## [AIM OF THE EXERCISE]
Would you print the records below from the first line through the line containing "This screenshot has width=668, height=491.", skipping the pictures?
(PROVIDED ENTRIES begins)
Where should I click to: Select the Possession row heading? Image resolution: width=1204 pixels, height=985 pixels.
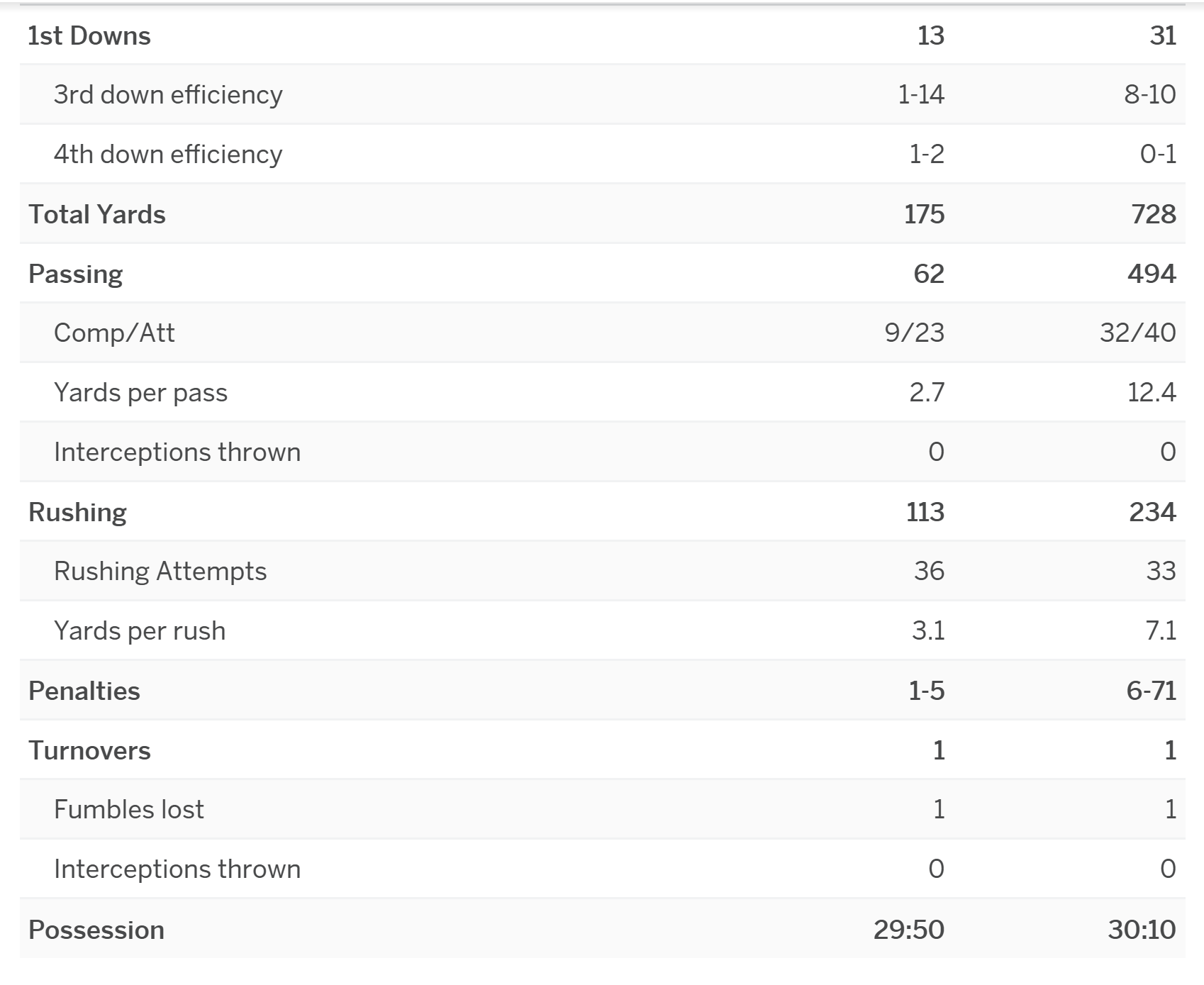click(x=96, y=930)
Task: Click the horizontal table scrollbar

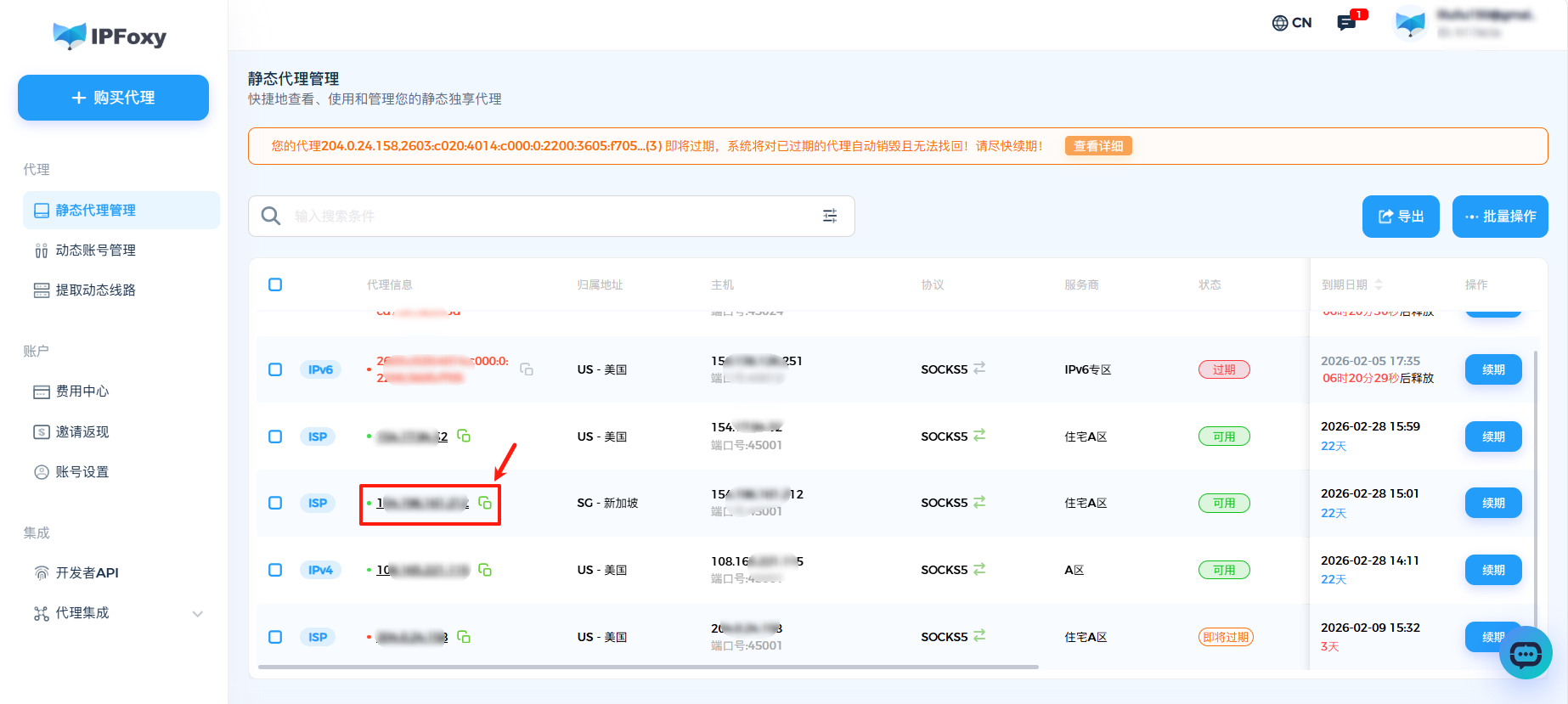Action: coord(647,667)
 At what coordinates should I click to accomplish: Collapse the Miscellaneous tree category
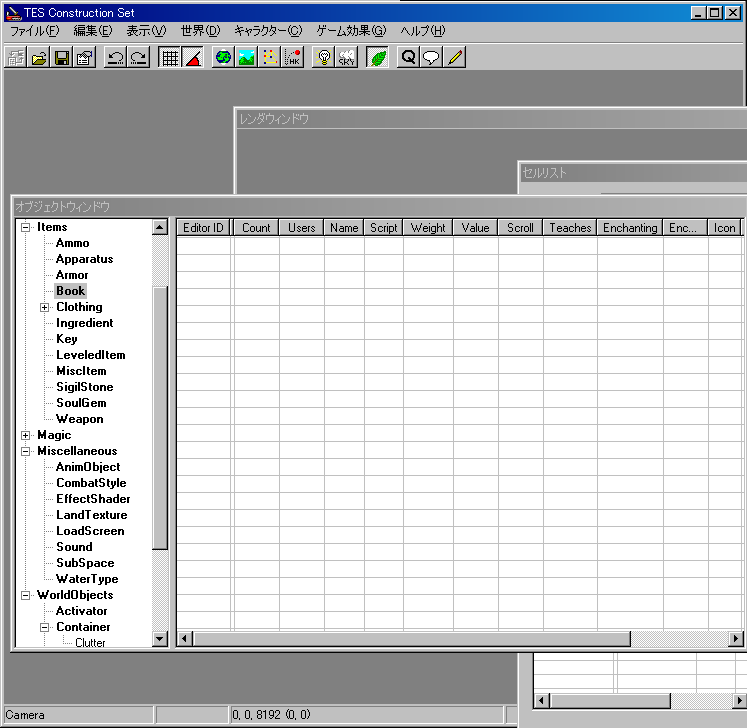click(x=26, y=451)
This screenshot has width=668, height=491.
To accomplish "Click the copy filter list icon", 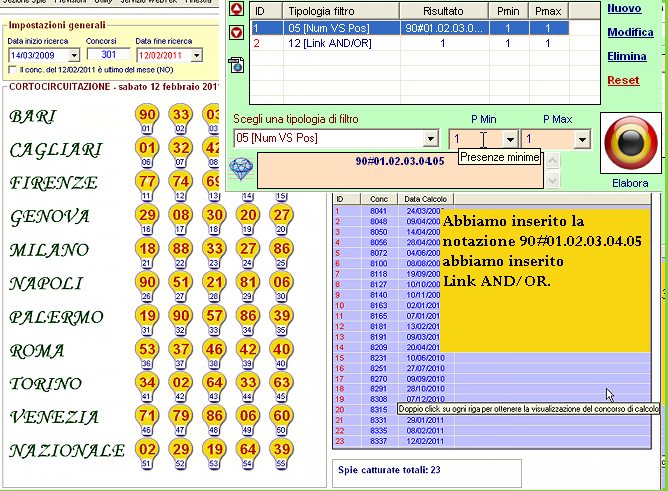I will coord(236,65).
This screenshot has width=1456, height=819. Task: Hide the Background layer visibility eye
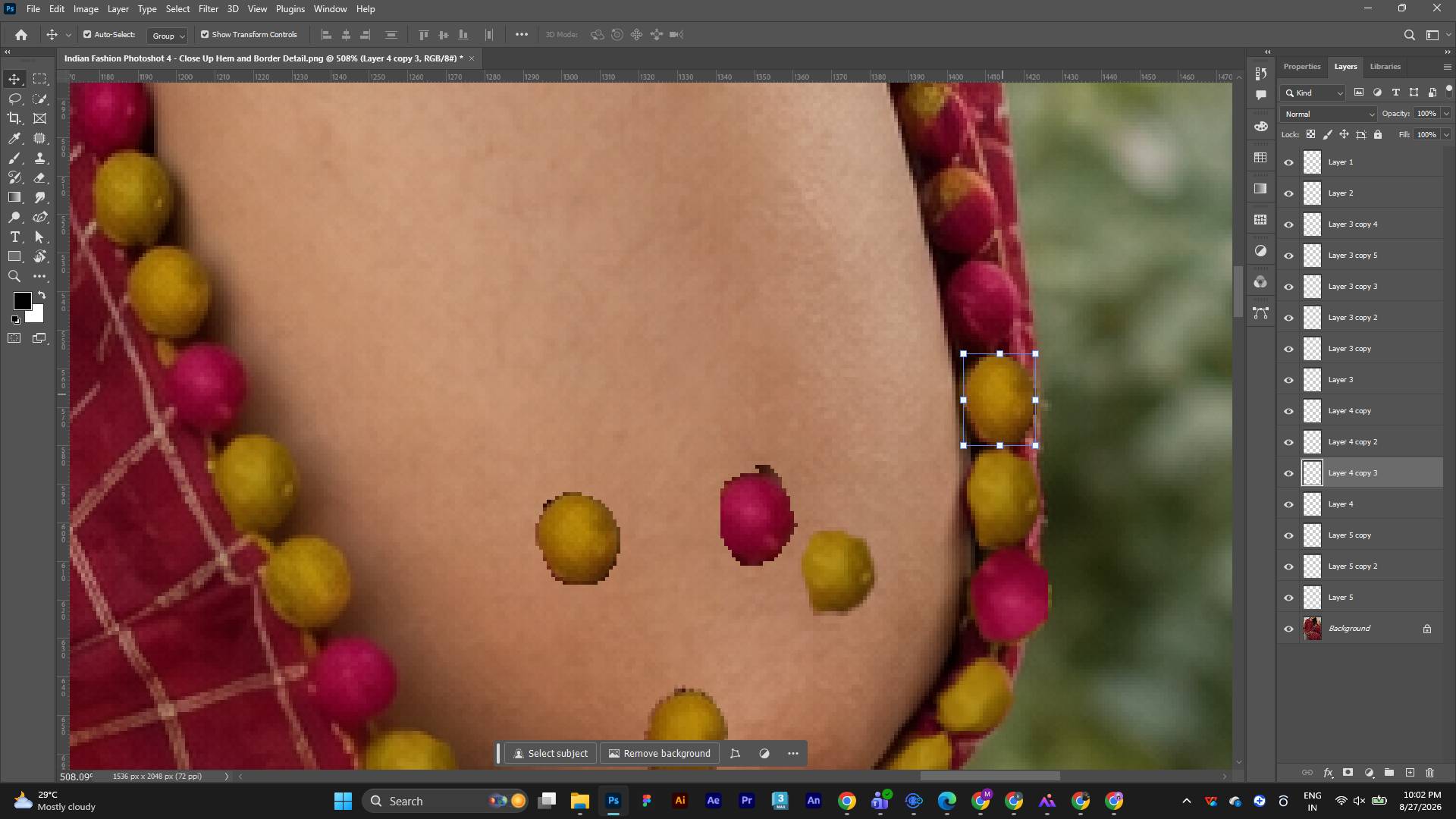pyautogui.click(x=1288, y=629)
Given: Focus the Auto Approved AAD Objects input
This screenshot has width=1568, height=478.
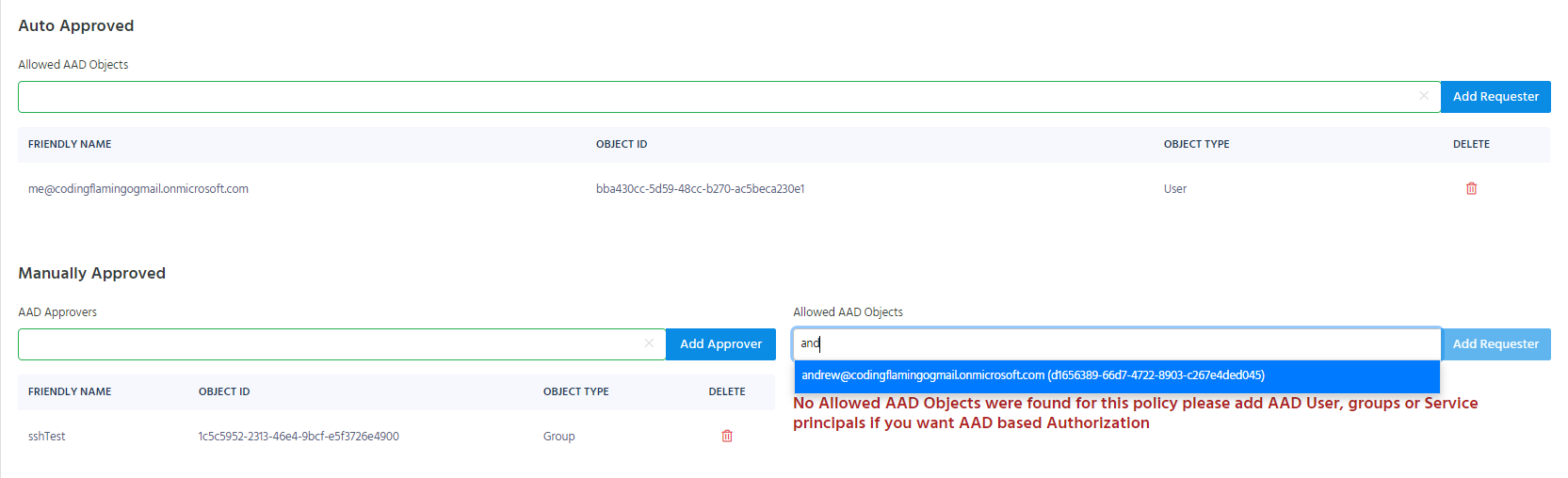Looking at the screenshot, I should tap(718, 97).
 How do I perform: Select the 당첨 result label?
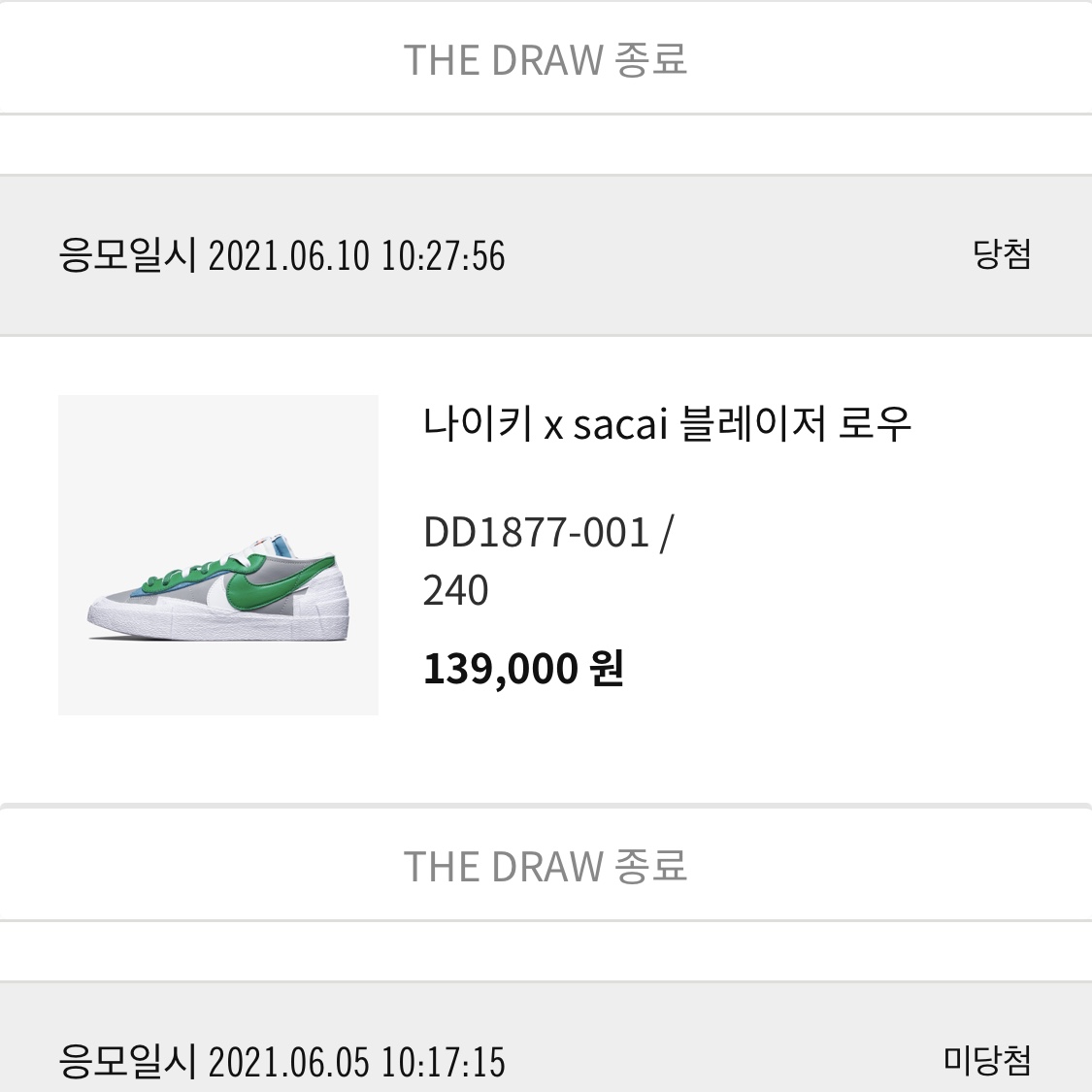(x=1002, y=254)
(PROVIDED ENTRIES ends)
## [TASK OUTPUT]
Where should I click to: Select the Possession row heading? Image resolution: width=1204 pixels, height=985 pixels.
click(x=96, y=930)
Task: Click the horizontal table scrollbar

Action: coord(647,667)
 At what coordinates should I click to accomplish: Collapse the Miscellaneous tree category
click(x=26, y=451)
This screenshot has width=668, height=491.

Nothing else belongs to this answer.